It is time to take a stance a little more vocal and a little more ‘anti’ certain voices. You see, the people are being led astray, misinformed and basically lied to. It is a clever lie that some people spin, where the involved players (like in Greece) focus on one part of the story and after that story is told, those who think they are getting informed, are told a fairy tale with no concrete connection to reality or to the factual complete truth. Those advocates work from the concept of ‘in the eye of the beholder’, which sounds nice, but when you pay your electricity bill, there is no eye of the beholder, there is just the invoice!

To get this party train started, let’s take a look at the definition. We are looking at Austerity!

According to the Investopedia it is: “DEFINITION of ‘Austerity’ a state of reduced spending and increased frugality in the financial sector. Austerity measures generally refer to the measures taken by governments to reduce expenditures in an attempt to shrink their growing budget deficits“.

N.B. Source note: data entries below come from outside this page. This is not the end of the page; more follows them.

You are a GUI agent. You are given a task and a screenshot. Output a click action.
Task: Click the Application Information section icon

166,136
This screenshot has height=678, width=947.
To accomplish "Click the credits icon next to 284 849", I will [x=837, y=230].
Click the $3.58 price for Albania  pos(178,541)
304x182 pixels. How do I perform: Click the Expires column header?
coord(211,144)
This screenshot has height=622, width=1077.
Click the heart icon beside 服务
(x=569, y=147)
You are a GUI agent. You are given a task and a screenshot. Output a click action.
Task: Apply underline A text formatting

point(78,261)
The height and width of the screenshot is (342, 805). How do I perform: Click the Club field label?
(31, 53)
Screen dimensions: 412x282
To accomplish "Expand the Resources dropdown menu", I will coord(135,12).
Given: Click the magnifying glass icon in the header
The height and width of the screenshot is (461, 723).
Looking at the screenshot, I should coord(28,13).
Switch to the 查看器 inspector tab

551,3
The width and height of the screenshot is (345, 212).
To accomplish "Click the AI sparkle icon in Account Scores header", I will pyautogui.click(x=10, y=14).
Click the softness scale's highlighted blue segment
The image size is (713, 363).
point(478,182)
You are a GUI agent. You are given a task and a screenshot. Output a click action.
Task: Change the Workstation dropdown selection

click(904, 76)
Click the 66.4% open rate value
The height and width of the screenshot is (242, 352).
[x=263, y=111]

Whilst dictionary.com tells us “strict economy

Both apply here!

So when I am looking at an article in the Guardian by Heather Steward called ‘Austerity isn’t ‘good housekeeping’: it’s dogmatic, risky and unjust‘ (at http://www.theguardian.com/business/2015/jun/07/austerity-isnt-good-housekeeping-dogmatic-risky-unjust), it is time to get a few things out of the way. To help me, there is a source I used for part of this, which is at http://www.economicshelp.org/blog/5509/economics/government-spending-under-labour/. You see, in the time 1997 – 2010 several things happened, even though around 2007 the total debt was at a record low, the increase in spending has changed that. The debt is getting out of control, plain and simple. Governments (both sides) tend to hide behind GDP percentages to validate their spending, yet, in the previous conservative government, it was at 40% of GDP, by the time Gordon Brown was done, it was at 45% of GDP, considering that the UK GDP is decently high, that 5% amounts to a lot. Yet, that figure does not tell you the whole picture.

The UK public sector debt went in the period 2008 – 2010 from around 36% to over 65%, which is massive, this current government has been adding to that, but they are trying to stem that tide, which is not done overnight. Now this is not me blaming Labour (which is always fun), Health care spending almost doubled in real terms between 1999 and 2010, which is a Grim Reaper reality. Some were massive bungles by labour, but the added reality is that the UK population is growing old, that is just a natural part and we have always known that. So there is no blame, but it is therefore of a much higher importance to get a handle on it and none of the choices are nice ones.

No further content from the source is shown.